Brief. Write each line out exactly, from the one containing "Open the 担当者名 field dropdown" through the final line of the data, and keep pictures out of the copy.

Available records.

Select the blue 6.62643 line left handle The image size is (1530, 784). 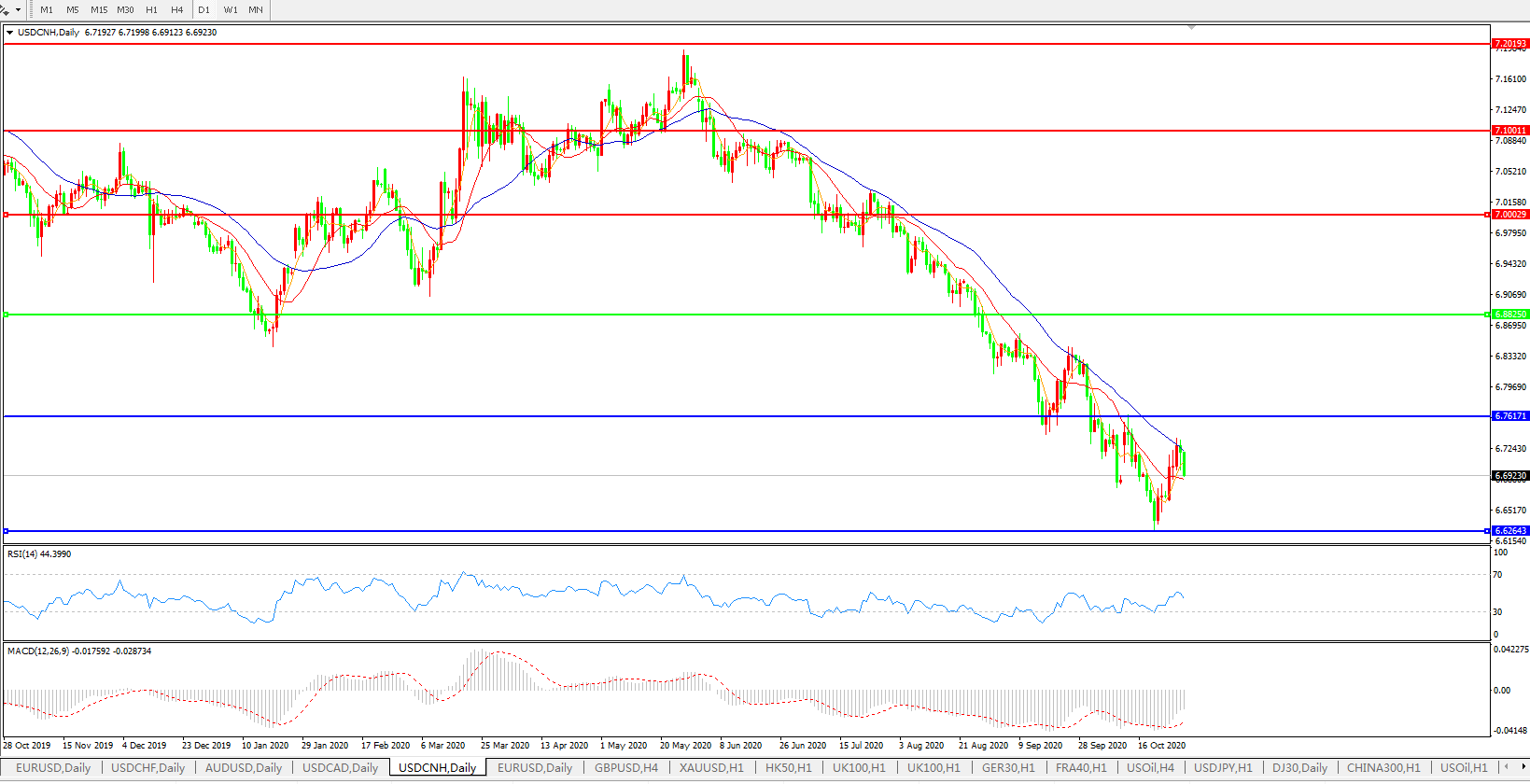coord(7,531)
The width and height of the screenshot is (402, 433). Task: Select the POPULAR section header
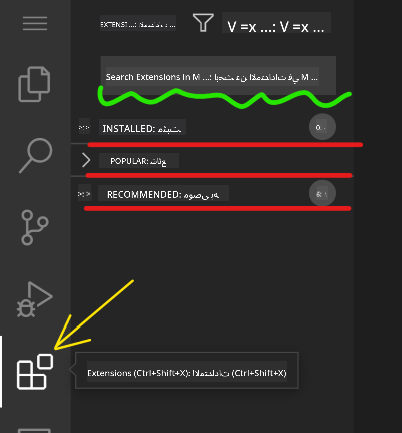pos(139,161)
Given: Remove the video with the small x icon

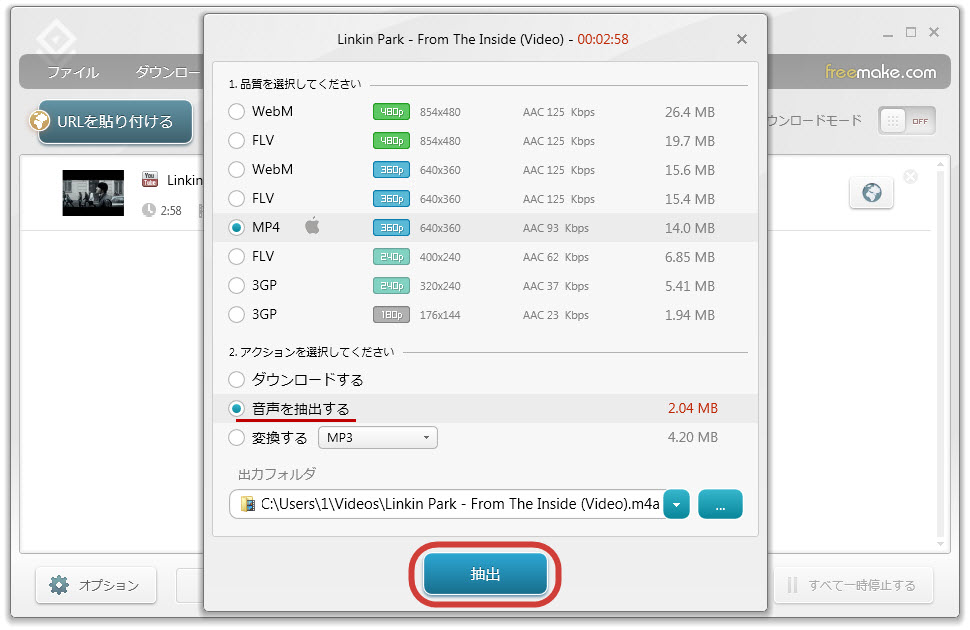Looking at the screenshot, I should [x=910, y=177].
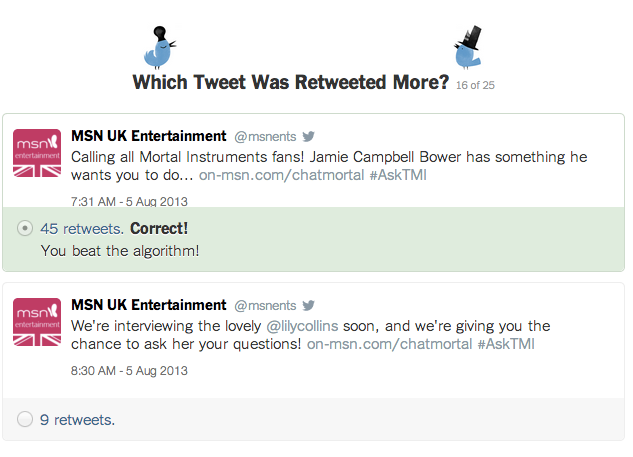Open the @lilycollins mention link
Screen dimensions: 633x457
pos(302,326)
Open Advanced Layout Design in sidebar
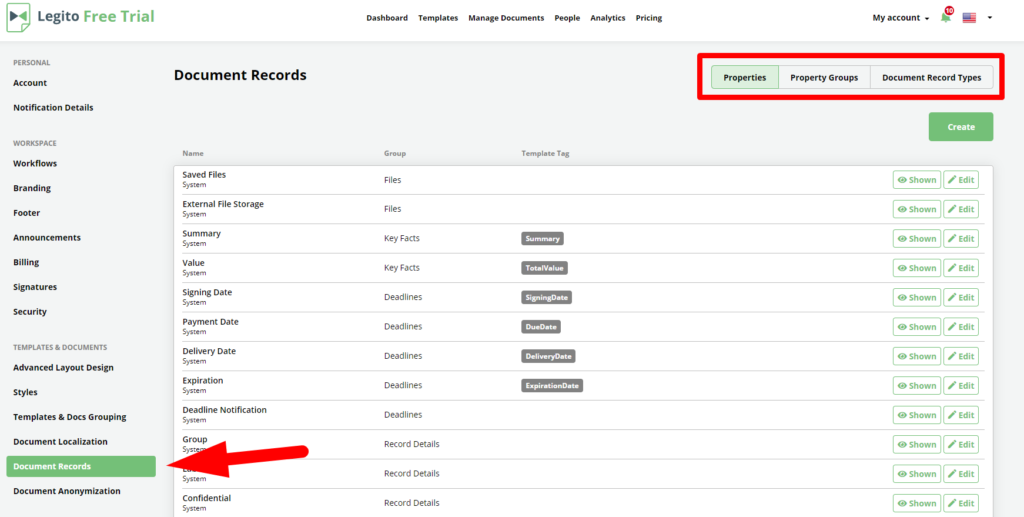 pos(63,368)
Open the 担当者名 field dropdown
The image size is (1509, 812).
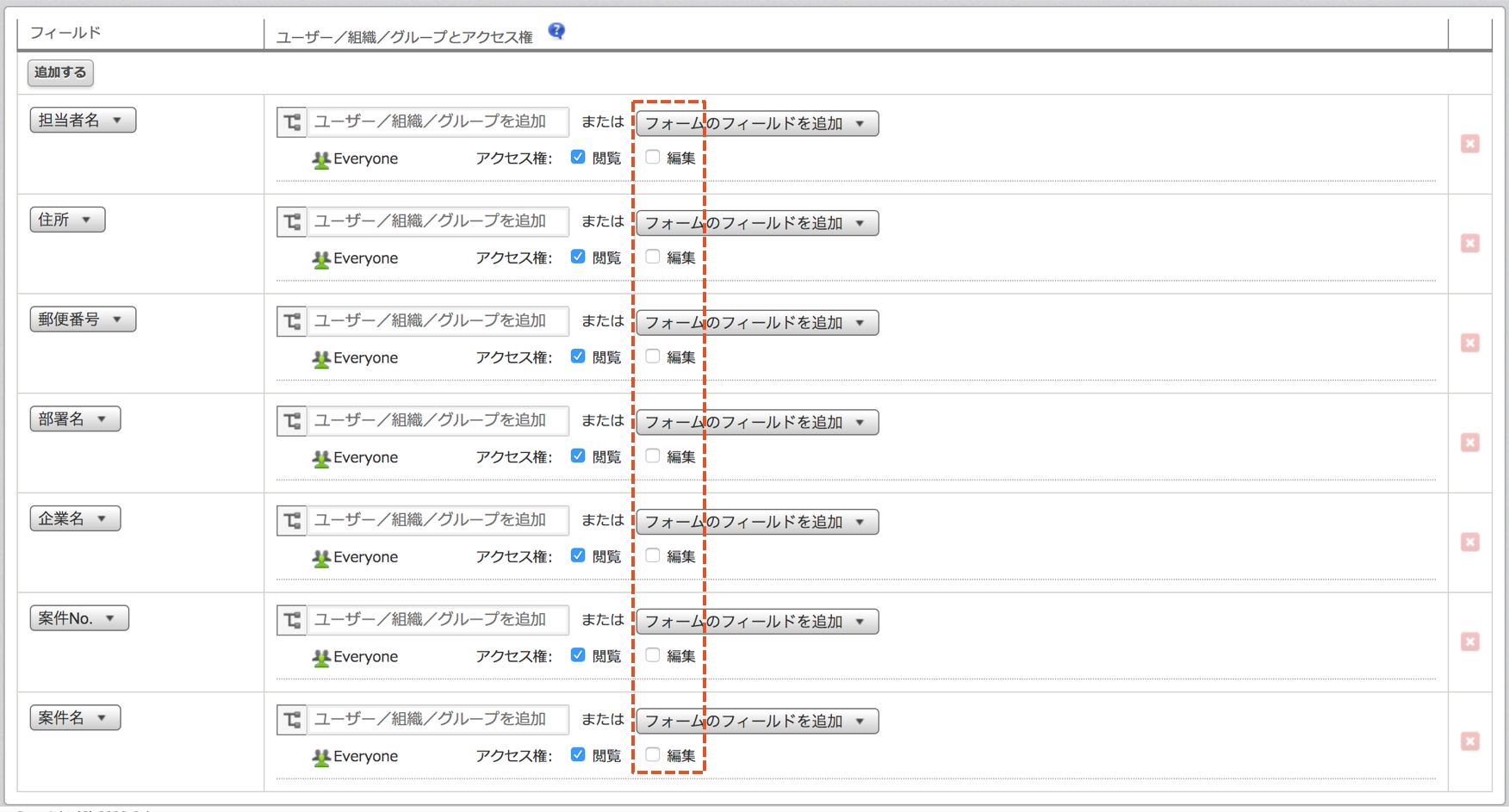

Reply.
Open the 担当者名 field dropdown
The image size is (1509, 812).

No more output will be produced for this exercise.